The semantic information may be used by the semantic text analyzer to create a semantic index (semantically extended term index) that, for example, allows a building of business relevant stemming information. This information may be used by an advanced search engine to create and/or provide semantic-related search dispatching functionality. For example, the search engine might support semantic analysis to analyze a search request and use this information to dispatch a searching request to appropriate searching modules (sub-search engines) that may be specialized in searching in particular context.

The semantic recognizer and/or analyzer might not comprise a “real-time” engine. As a result, the extensive and time consuming semantic analysis and/or processes can be done after the “original” document transcription and term index are made available.

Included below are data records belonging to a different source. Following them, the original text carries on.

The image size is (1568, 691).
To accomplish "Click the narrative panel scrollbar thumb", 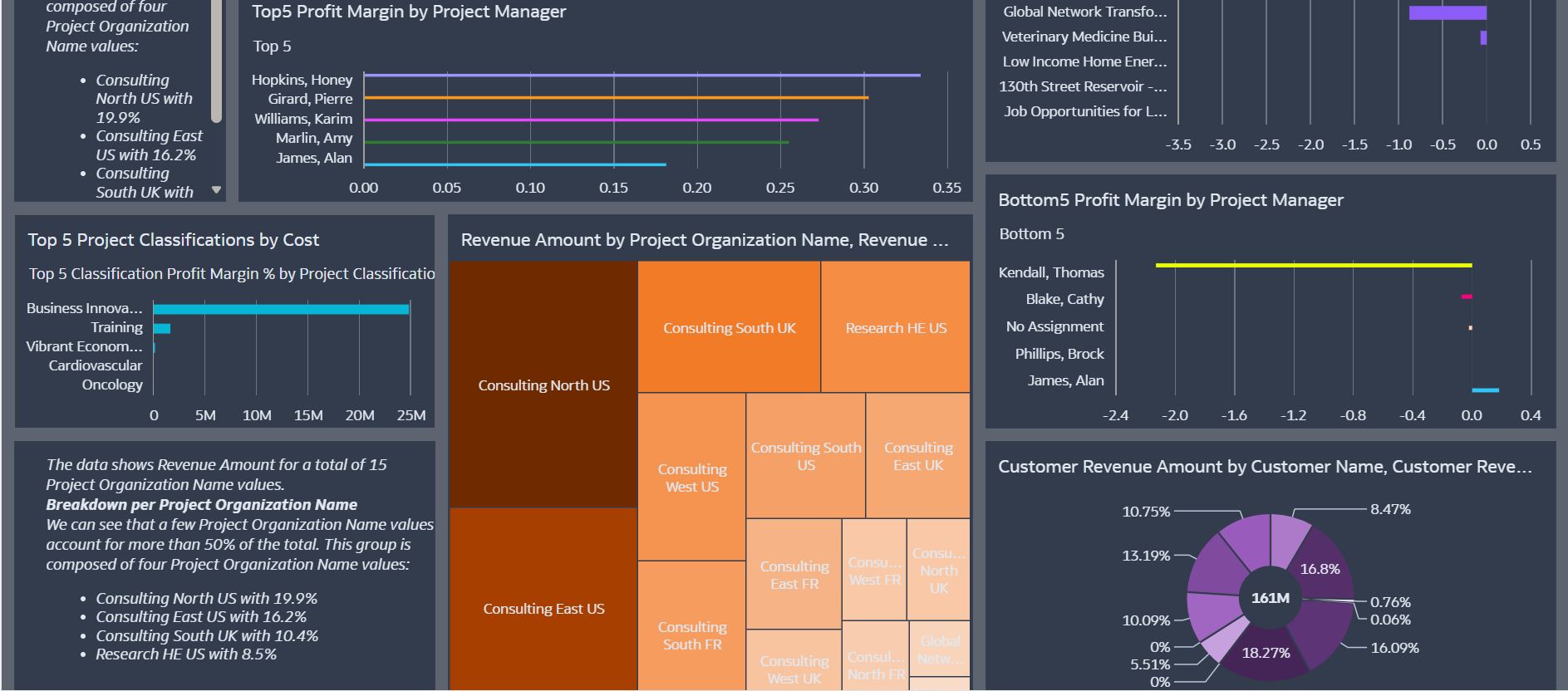I will click(x=216, y=60).
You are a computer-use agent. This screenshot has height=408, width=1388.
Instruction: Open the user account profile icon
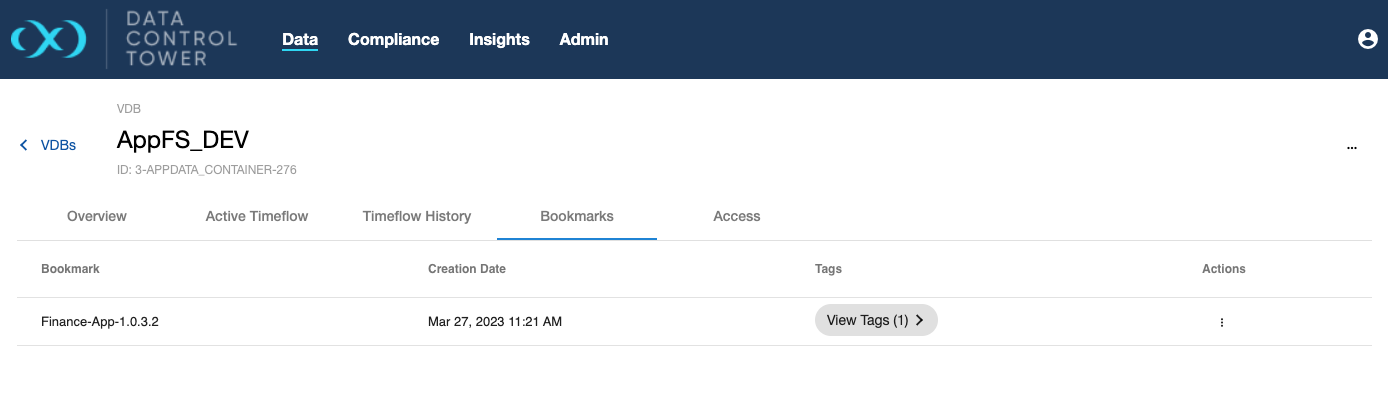click(1367, 39)
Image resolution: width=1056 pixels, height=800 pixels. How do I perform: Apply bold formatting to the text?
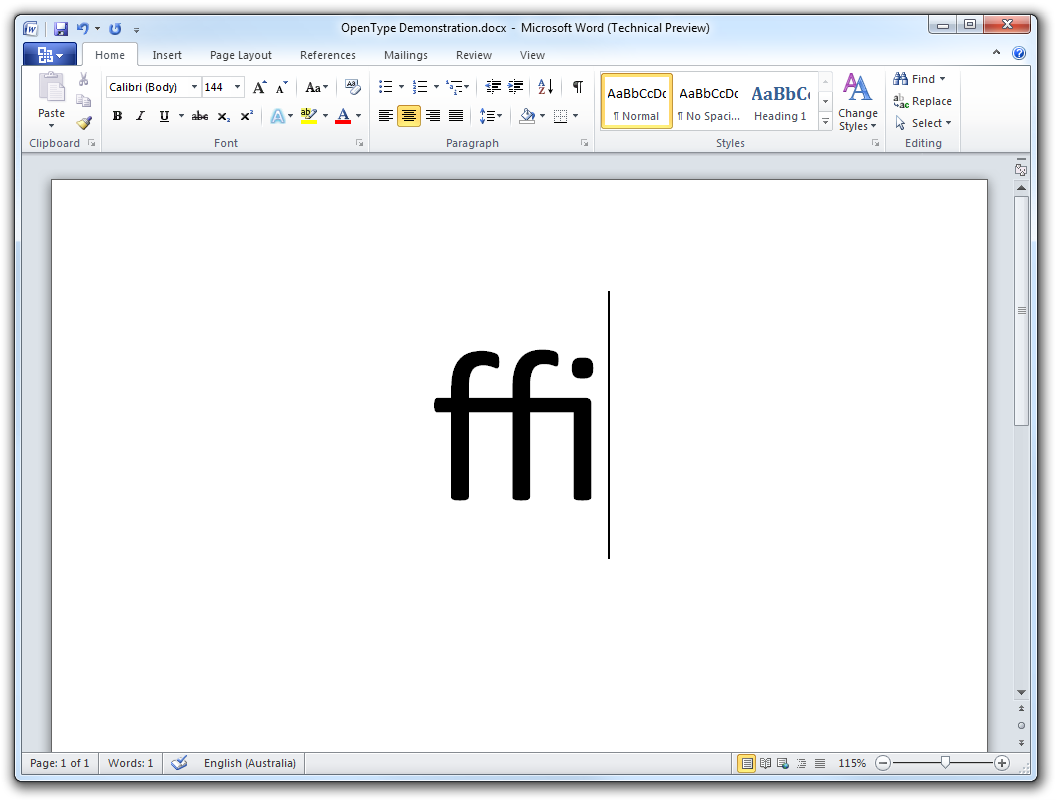pyautogui.click(x=117, y=116)
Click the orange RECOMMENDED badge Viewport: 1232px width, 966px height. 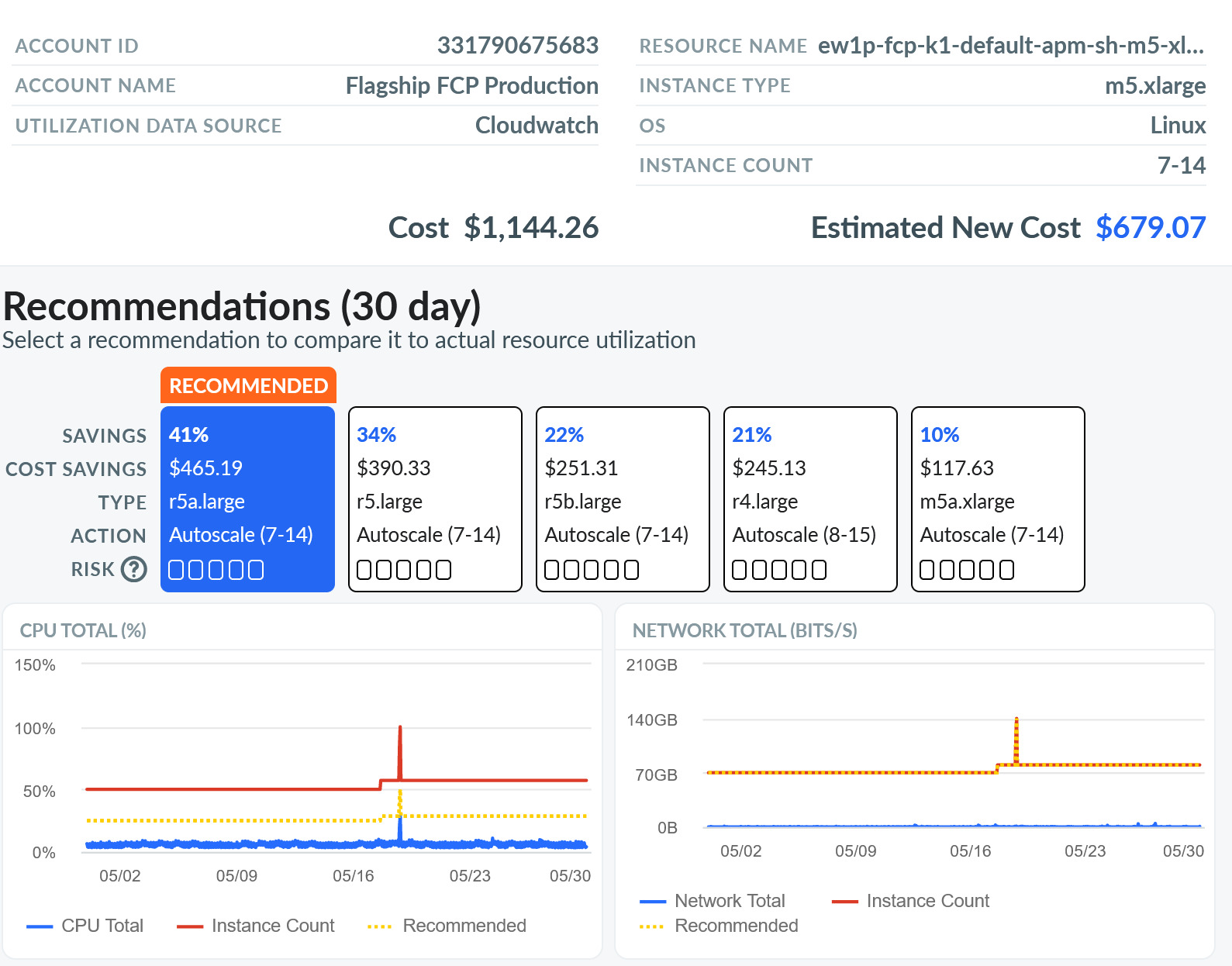click(x=248, y=385)
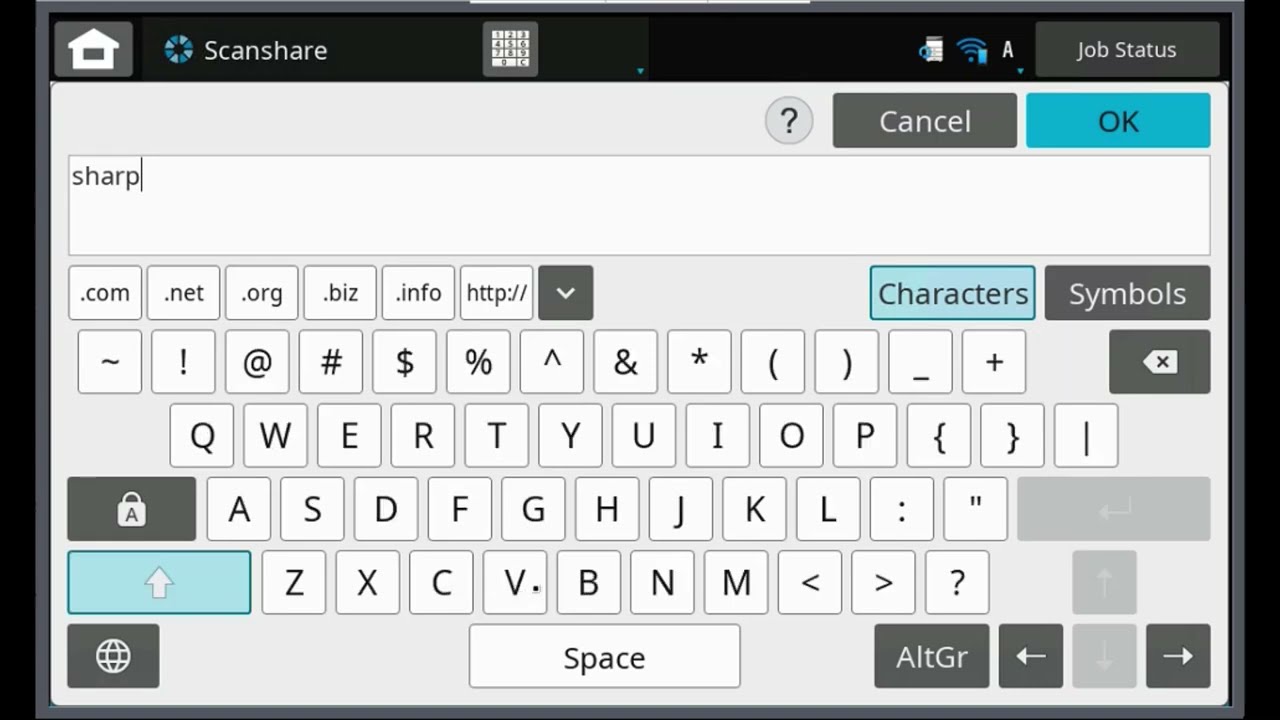
Task: Toggle the AltGr modifier key
Action: tap(931, 657)
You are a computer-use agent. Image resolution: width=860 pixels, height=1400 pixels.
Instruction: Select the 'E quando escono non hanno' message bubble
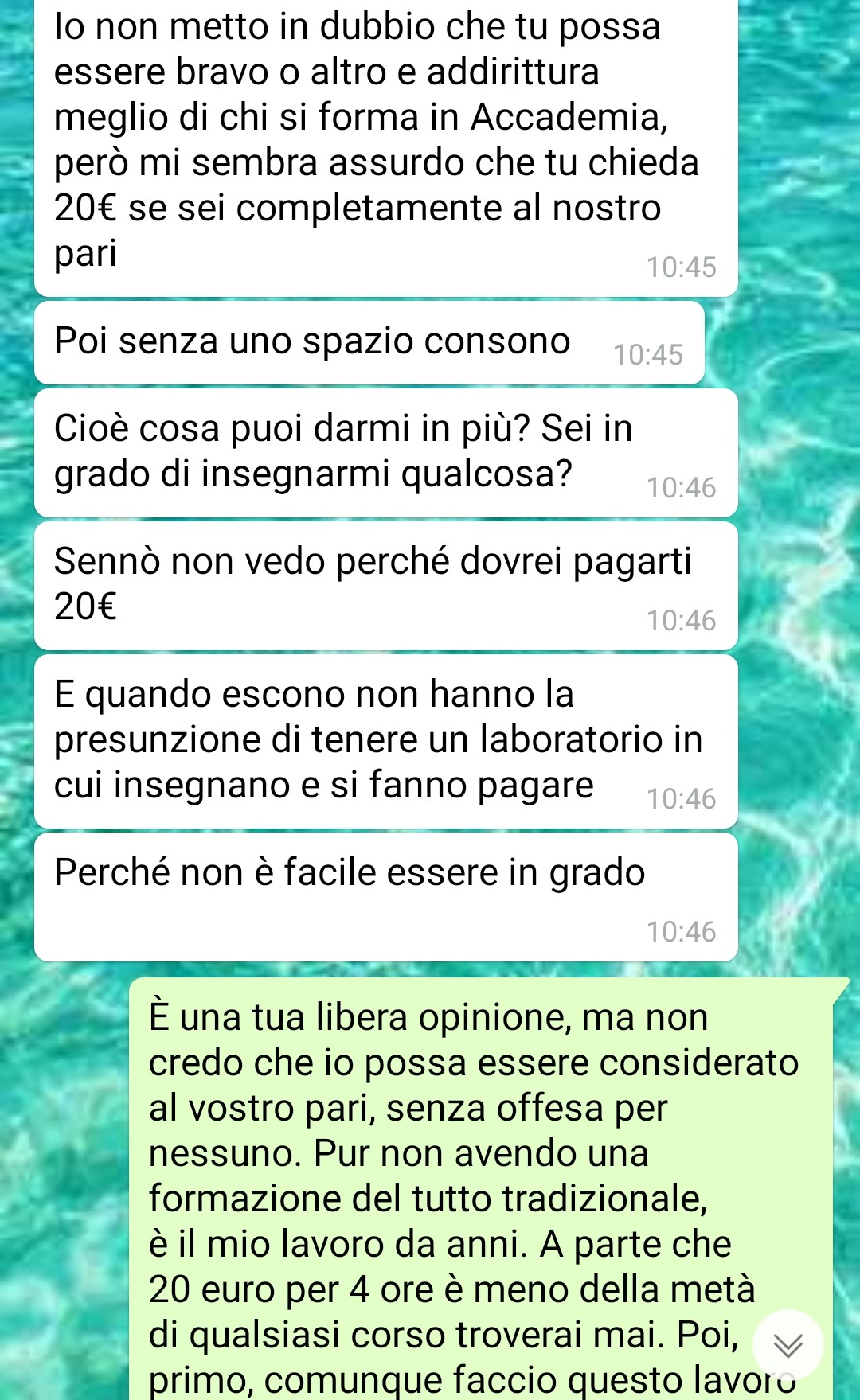pos(386,742)
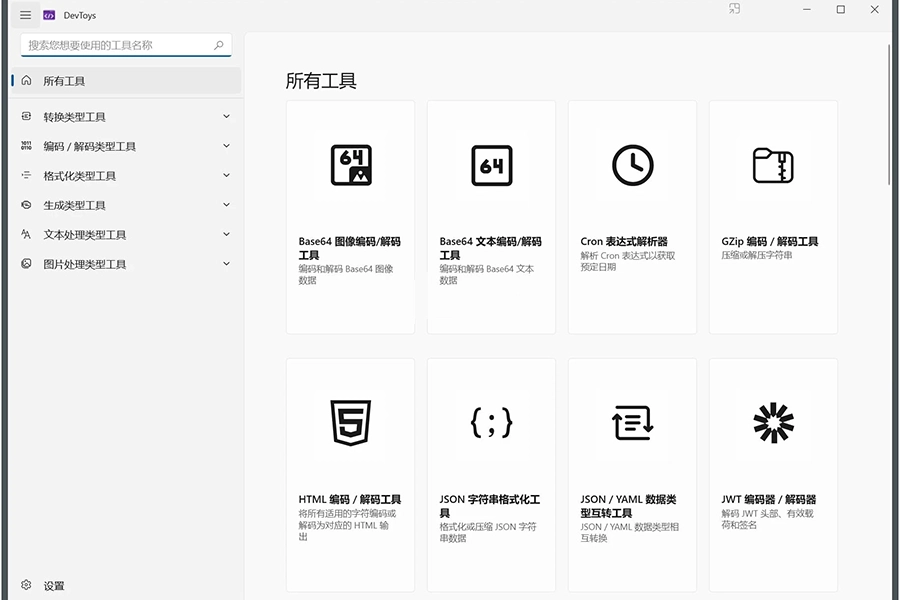Open 设置 at the sidebar bottom
Viewport: 900px width, 600px height.
54,586
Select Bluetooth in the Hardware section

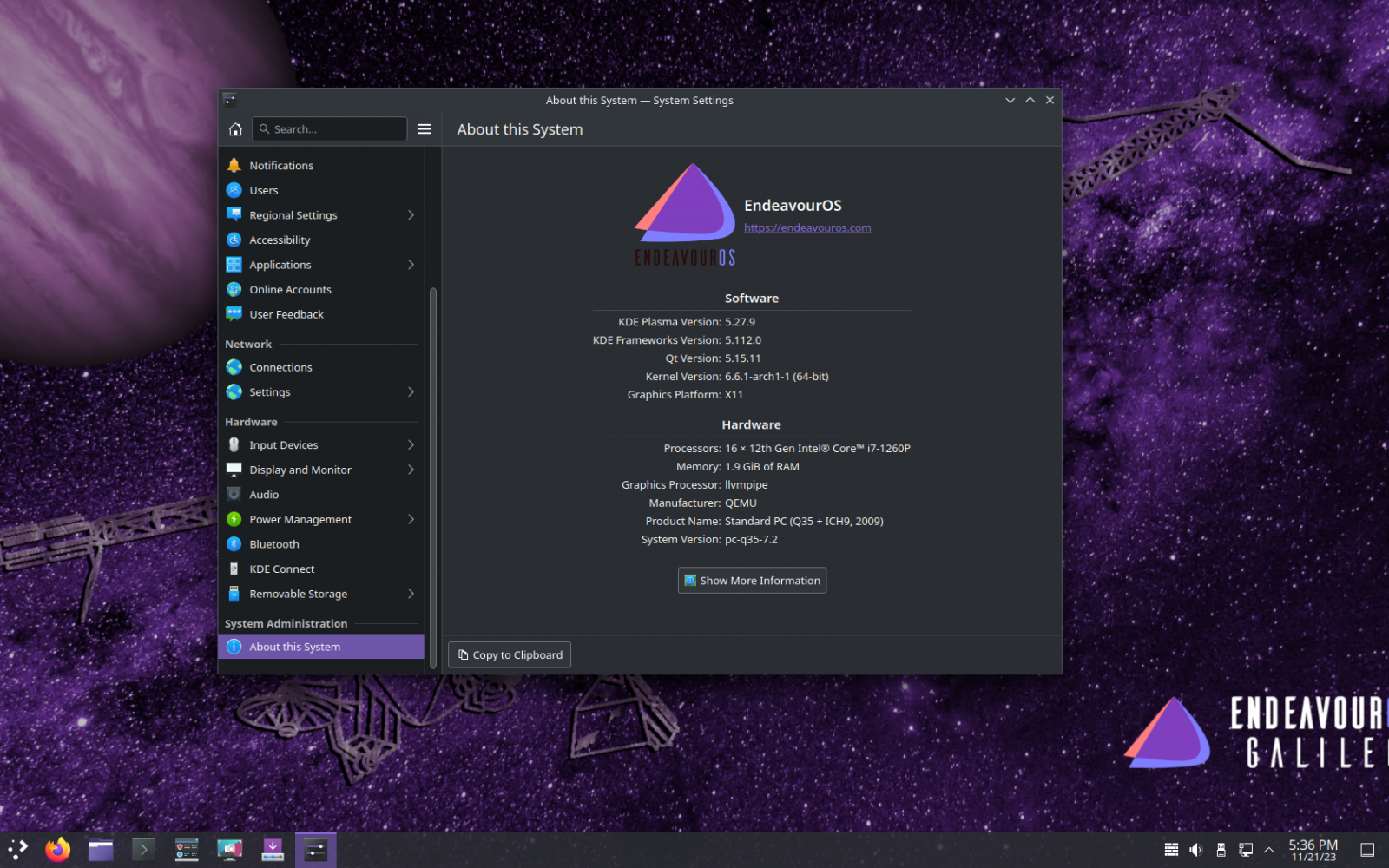point(274,544)
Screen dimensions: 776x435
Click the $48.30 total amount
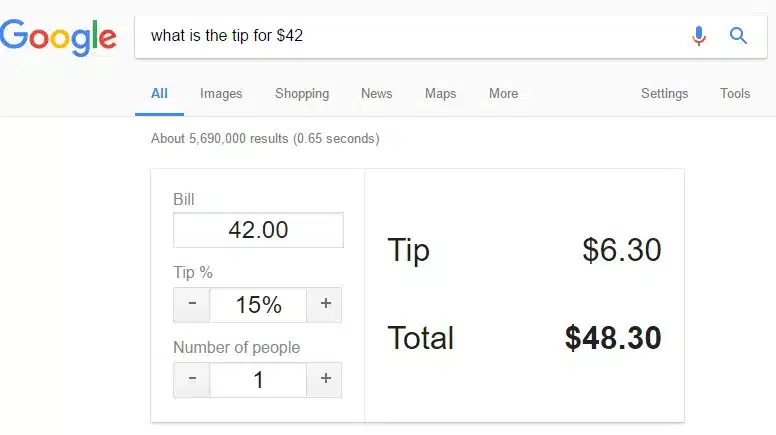(x=612, y=338)
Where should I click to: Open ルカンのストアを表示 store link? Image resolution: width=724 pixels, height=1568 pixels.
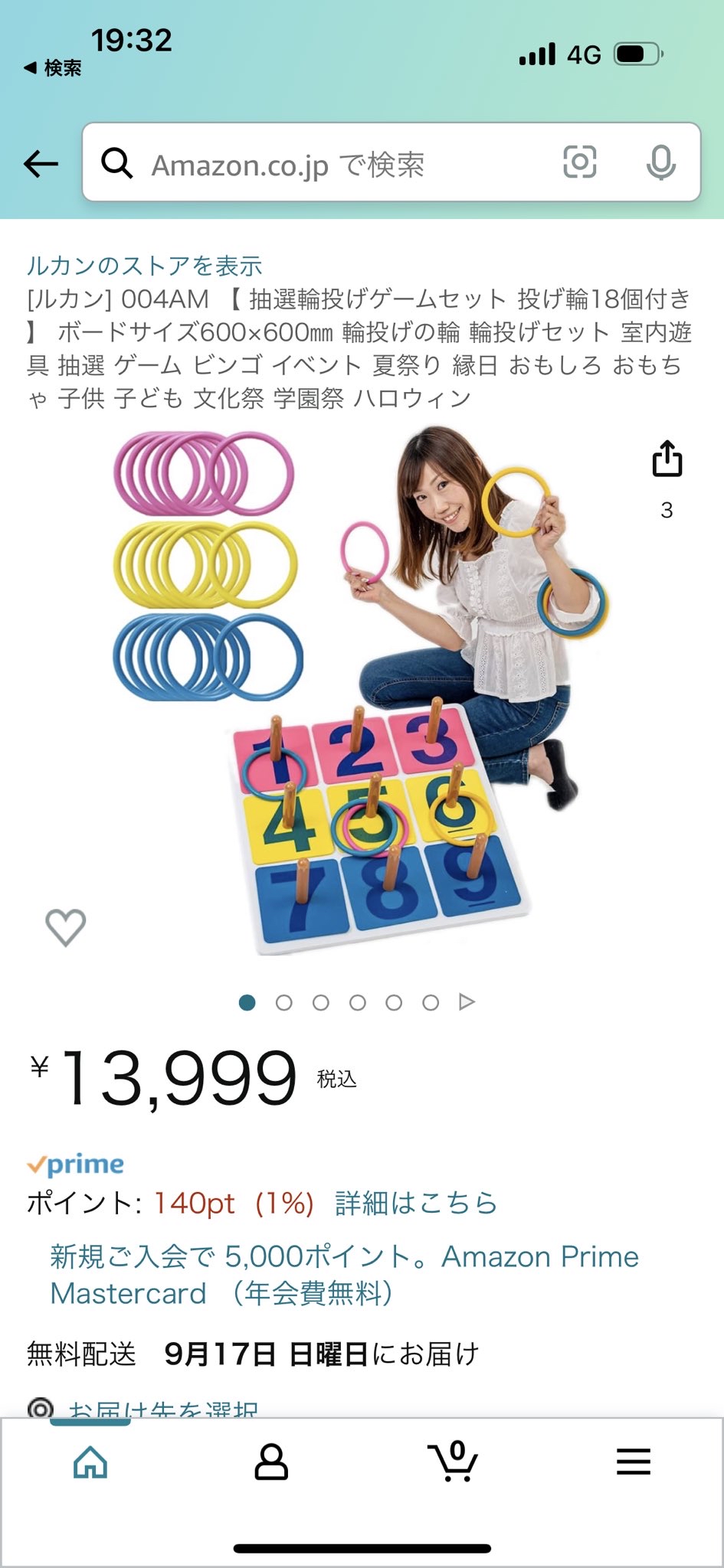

The semantic recognition engine 630 may then store a result of the semantic analysis in a searchable audio format within a term and/or semantic index in connection with the audio information. After the result of the semantic analysis is stored in the searchable audio format within the term and/or semantic index, the information may be used to improve subsequent audio search results performed by a search platform.

Thus, embodiments may provide an extended audio format which allows the storing of “original” audio content and additional information that can be used by search engines and to find audio documents. The additional information may contain transcription and term/semantic indexes that can be imported by a search engine to enrich the content indexes improve searches for content in audio documents. Additionally, the index may contain the term and sentence relevant localization data (offset to term and sentence where the term is used). The localization data can be used by a media player (e.g., a device and/or software application that can open and play the audio document) to localize the terms and sentences directly in audio documents and play the relevant sentences to a user.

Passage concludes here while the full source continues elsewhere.